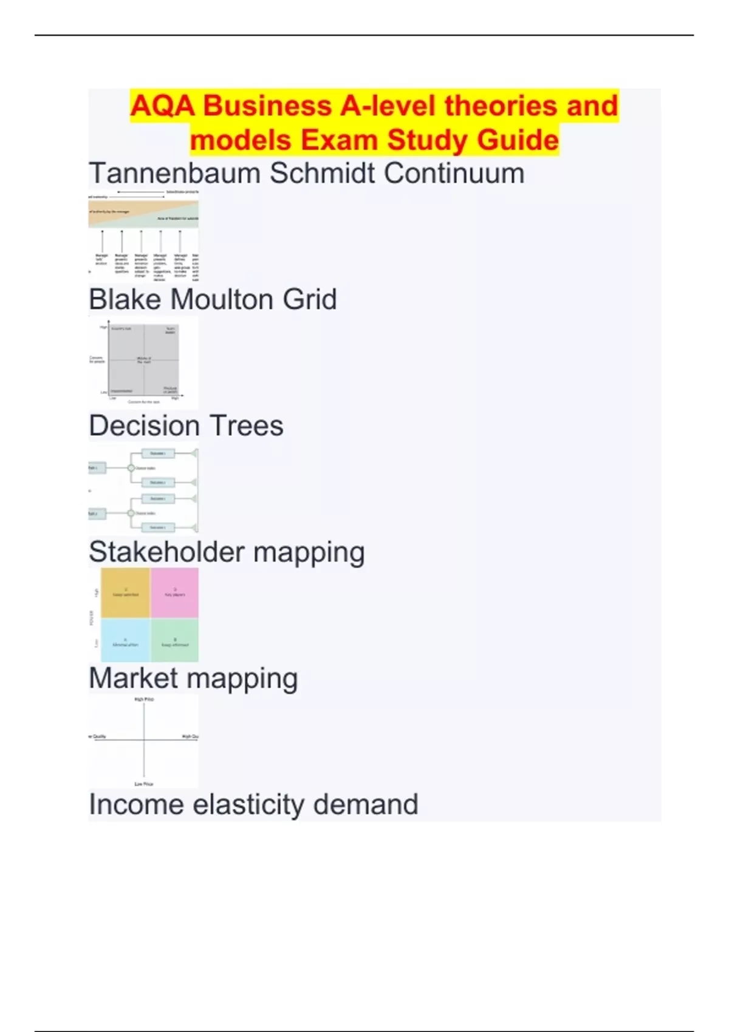Click the 'Blake Moulton Grid' heading
Viewport: 729px width, 1032px height.
[x=213, y=300]
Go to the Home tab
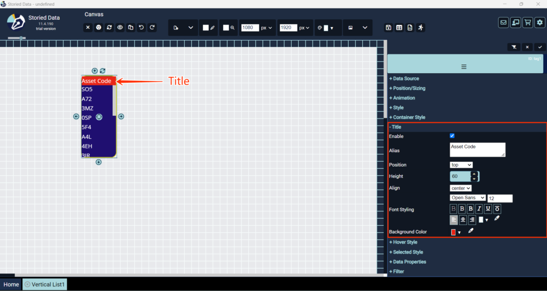 click(11, 285)
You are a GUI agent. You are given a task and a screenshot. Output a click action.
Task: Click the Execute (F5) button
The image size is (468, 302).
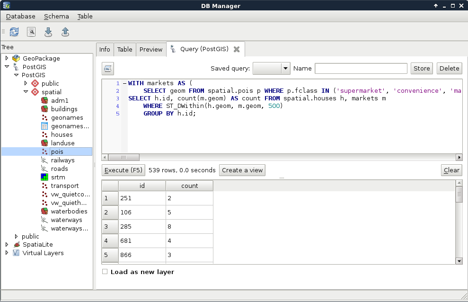[123, 170]
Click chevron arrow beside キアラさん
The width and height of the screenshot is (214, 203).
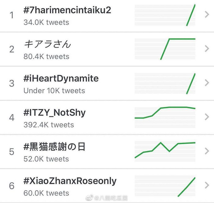click(207, 49)
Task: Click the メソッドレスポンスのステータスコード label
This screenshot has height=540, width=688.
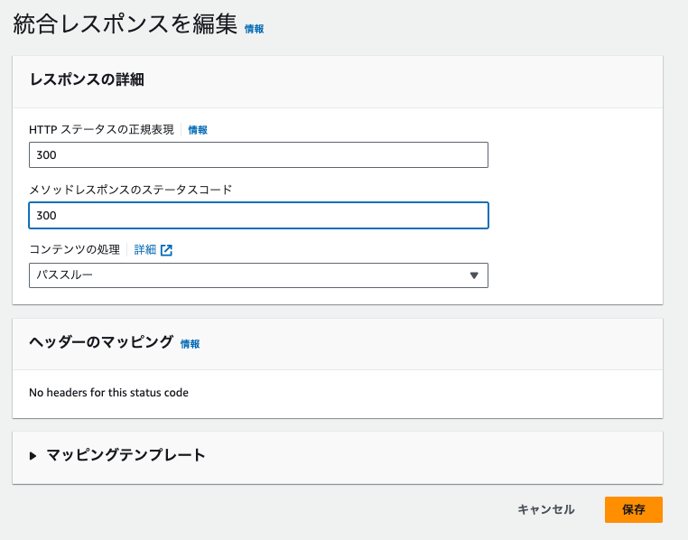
------------------------------------------------
Prompt.
Exact lines, nothing more: output the one with "The image size is (468, 302)." and every later line through the end of the data, skipping pictures.

Expected output.
The image size is (468, 302).
[123, 170]
Click chevron arrow beside キアラさん
The width and height of the screenshot is (214, 203).
click(207, 49)
Task: Click the メソッドレスポンスのステータスコード label
This screenshot has height=540, width=688.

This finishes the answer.